Dal Vangelo secondo Luca
Lc 4, 16-30
In quel tempo, Gesù venne a Nàzaret, dove era cresciuto, e secondo il suo solito, di sabato, entrò nella sinagoga e si alzò a leggere. Gli fu dato il rotolo del profeta Isaìa; aprì il rotolo e trovò il passo dove era scritto:
«Lo Spirito del Signore è sopra di me;
per questo mi ha consacrato con l’unzione
e mi ha mandato a portare ai poveri il lieto annuncio,
a proclamare ai prigionieri la liberazione
e ai ciechi la vista;
a rimettere in libertà gli oppressi
a proclamare l’anno di grazia del Signore».
Riavvolse il rotolo, lo riconsegnò all’inserviente e sedette. Nella sinagoga, gli occhi di tutti erano fissi su di lui. Allora cominciò a dire loro: «Oggi si è compiuta questa Scrittura che voi avete ascoltato».
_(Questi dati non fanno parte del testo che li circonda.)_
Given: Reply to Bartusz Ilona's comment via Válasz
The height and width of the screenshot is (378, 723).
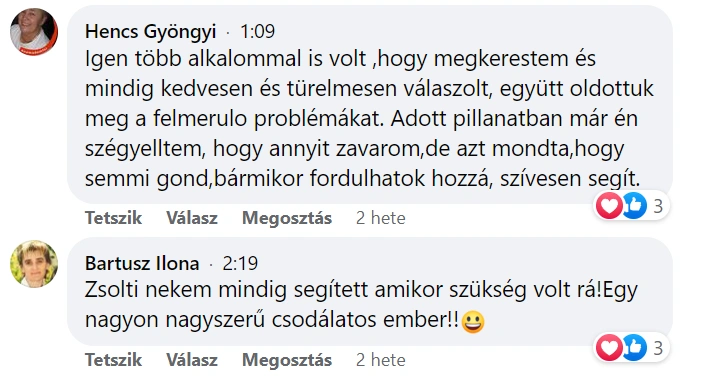Looking at the screenshot, I should point(192,360).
Tutti gli davano testimonianza ed erano meravigliati delle parole di grazia che uscivano dalla sua bocca e dicevano: «Non è costui il figlio di Giuseppe?». Ma egli rispose loro: «Certamente voi mi citerete questo proverbio: “Medico, cura te stesso. Quanto abbiamo udito che accadde a Cafàrnao, fallo anche qui, nella tua patria!”». Poi aggiunse: «In verità io vi dico: nessun profeta è bene accetto nella sua patria. Anzi, in verità io vi dico: c’erano molte vedove in Israele al tempo di Elìa, quando il cielo fu chiuso per tre anni e sei mesi e ci fu una grande carestia in tutto il paese; ma a nessuna di esse fu mandato Elìa, se non a una vedova a Sarèpta di Sidòne. C’erano molti lebbrosi in Israele al tempo del profeta Elisèo; ma nessuno di loro fu purificato, se non Naamàn, il Siro».
All’udire queste cose, tutti nella sinagoga si riempirono di sdegno. Si alzarono e lo cacciarono fuori della città e lo condussero fin sul ciglio del monte, sul quale era costruita la loro città, per gettarlo giù. Ma egli, passando in mezzo a loro, si mise in cammino.